Redis HyperLogLog
Redis introduced the HyperLogLog structure in version 2.8.9.
Redis HyperLogLog is an algorithm for cardinality estimation. The advantage of HyperLogLog is that it always requires a fixed and very small amount of space to compute the cardinality, even when the number or volume of input elements is extremely large.
In Redis, each HyperLogLog key consumes only 12 KB of memory to estimate the cardinality of nearly 2^64 distinct elements. This contrasts sharply with sets, where the memory consumption increases with the number of elements when computing cardinality.

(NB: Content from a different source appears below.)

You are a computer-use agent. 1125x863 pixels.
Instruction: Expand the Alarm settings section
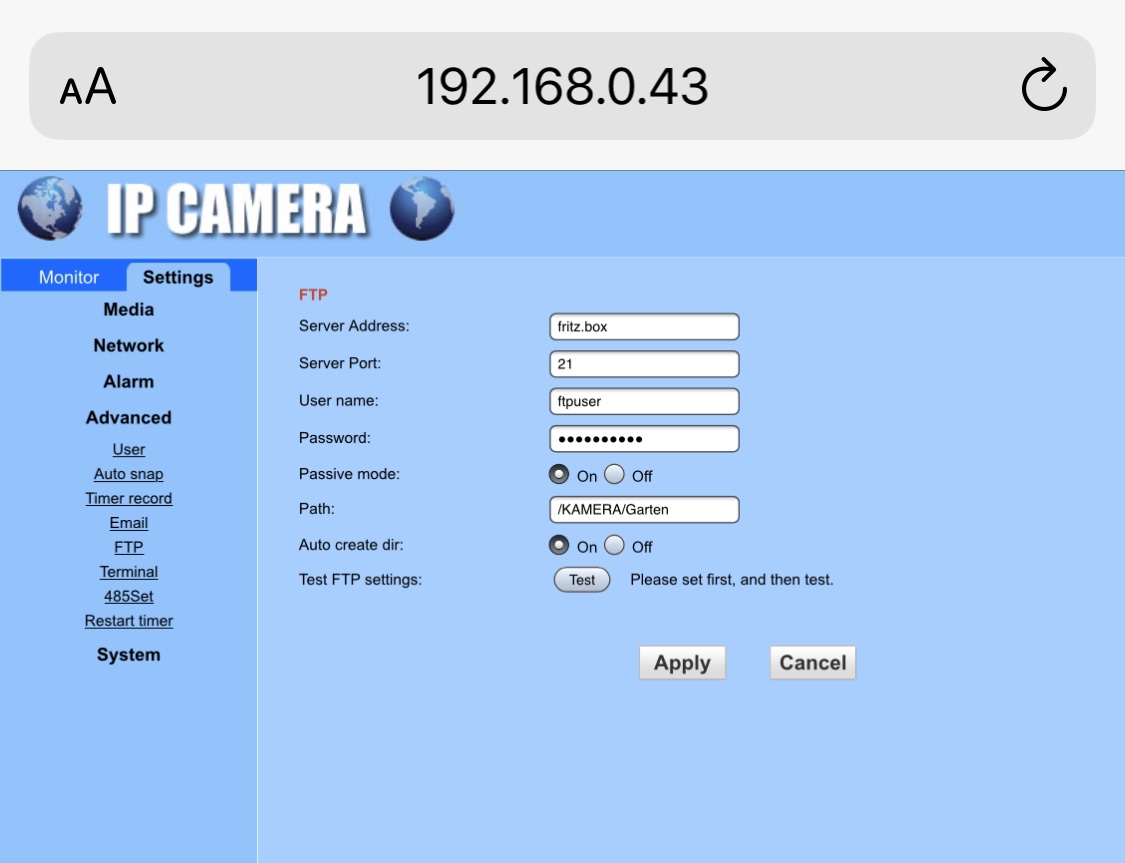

However, since HyperLogLog only calculates the cardinality based on the input elements and does not store the elements themselves, it cannot return the individual elements like a set.
What is Cardinality?
For example, given the dataset {1, 3, 5, 7, 5, 7, 8}, the cardinality set would be {1, 3, 5, 7, 8}, and the cardinality (unique elements) is 5. Cardinality estimation is the process of quickly calculating the cardinality within an acceptable margin of error.
Example
The following example demonstrates the working process of HyperLogLog:
redis 127.0.0.1:6379> PFADD tutorialprokey "redis"
1) (integer) 1
redis 127.0.0.1:6379> PFADD tutorialprokey "mongodb"
1) (integer) 1
redis 127.0.0.1:6379> PFADD tutorialprokey "mysql"
1) (integer) 1
redis 127.0.0.1:6379> PFCOUNT tutorialprokey
(integer) 3
Redis HyperLogLog Commands
The table below lists the basic commands for Redis HyperLogLog:
No. | Command and Description |
---|---|
1 | PFADD key element [element ...] <br>Adds the specified elements to the HyperLogLog. |
2 | PFCOUNT key [key ...] <br>Returns the estimated cardinality for the given HyperLogLog. |
3 | PFMERGE destkey sourcekey [sourcekey ...] <br>Merges multiple HyperLogLogs into one. |